Add section on use of Resolvers

Issue #1445 resolved
Torsten Lodderstedt created an issue

As discussed in issue #1432, the new “Resolve Entity Statement“ introduces a very valuable additional function without considering the impact on trust model and security. Those must be clearly discussed along with advise for implementers, otherwise the resolver function may be the cause of security flaws in actual deployments.

Topics should include:

  • pros and cons
  • trust model
  • security advise

Comments (7)

  1. Giuseppe De Marco

    The reasons why we designed the Resolve Entity Statement endpoint:

    1. Debugging, implementors shall obtain feedback on the correct validation of trust marks and especially on the correct application of metadata policies, by type

      Dividi et impera Design, a standard API to handle the OIDC Federation 1.0 operations in a dedicated microservice, internal in a organization or domain. For implementers that doesn't want to implement OIDC Federation in existing/legacy RPs or OPs, they just need to query this microservice to get a trusted metadata to store in their backends. In this case the endpoint can be also protected with a client_authorization mechanism. An example with the SAML2 world is an internal MDQ server to avoid the duplications of xml on each SAML2 entity instance.

      Interoperability, A standard API to have Proxy functionality to other technologies, such as a Ledger or other registry based on other protocols and functional paradigms.

    Pros

    1. allows us to obtain the final metadata and valid trust marks with a single https request to a trusted third party. Without this endpoint, http discovery metadata and trust mark validation requests can become more than 5 for each session request.
    2. allows us to define a standard interface of concentration and release of finished metadata, with cache functionality, according to a scalable model on microservices

    Cons

    1. It risks replacing the standard trust chain construction methods with by-design.
    2. An attacker can offer this endpoint to attract the operations of the "laziest" leaves of the federation and establish itself as a point of trust exclusively for the service it offers rather than by its authority. A mechanism that would establish a "social" type of trust rather than based on solid elements.
    3. It would ideally return some answers not always fresh, being with extreme probability these preserved on cache. For this reason this endpoint weakens the dynamic requirement of the federation.

    Trust model and security advices

    • This endpoint MUST be trusted only if it’s exposed by a Trust Anchor or a Superior entity (intermediary)
      OR
    • This endpoint MUST be trusted only if it’s internal of the same organization where a verifier acts
    • The iss parameter MAY be ignored by the party who expose this endpoint and receive the http requests
    • The aud claim in the signed JWT, in the response, can be present only if the endpoint is protected by some client authentication mechanism
    • This endpoint, like all other Federation API endpoints MUST implement a Rate Limiting standard that makes clear to clients quotas and usage thresholds (see https://bitbucket.org/openid/connect/issues/1416/security-considerations-for-federation-api)

  2. Giuseppe De Marco

    A further consideration is the non-obligation to link a metadata discovery, and subsequent validation of a trust chain, for each request received on resolve statement endpoint.

    The security consideration would be precisely to prevent this from happening if the endpoint was not protected. In this case, the resolver response would contain the latest metadata and trust marks available, validated in the past, and cached, onyl if already available.

    If the endpoint instead is protected an organization could trigger a procedure of metadata discovery although this as standard should be synchronous and return the result in time appropriate to the web synchronous.

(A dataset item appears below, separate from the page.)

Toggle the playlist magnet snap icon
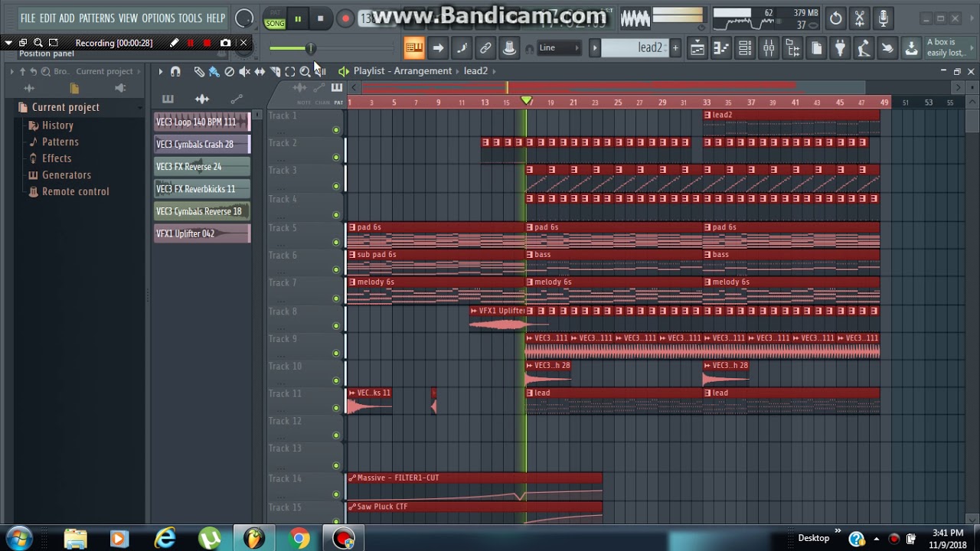980x551 pixels. (175, 71)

    A further consideration on the use of this promising resolver endpoint is to locate it as a diagnostic endpoint for each node, even leaf. Within a federation it may happen that as a result of a change in a metadata may take place a few minutes of misalignment between the definitions collected between the parties. These being related to different organizations one can only assume what may be the cause of the problem. Rather, if each node exposed a resolver endpoint a RP could automatically "diagnose" why its request failed at an OP, simply obtaining evidence of its metadata held at the OP

    in this latter use-case, the endpoint should be protected by private_key_jwt to prevent an anonymous person from obtaining information about the RP they have applied for and those who have never applied to a OP. This latter use-case is difficult and should be analyzed better then as it is here

  3. Michael Jones

    During the 12-Aug-22 Federation editor’s call, we decided to assign this to Roland, who will take a stab at it. Roland said that this pertains to Section 7.2.3: Considerations.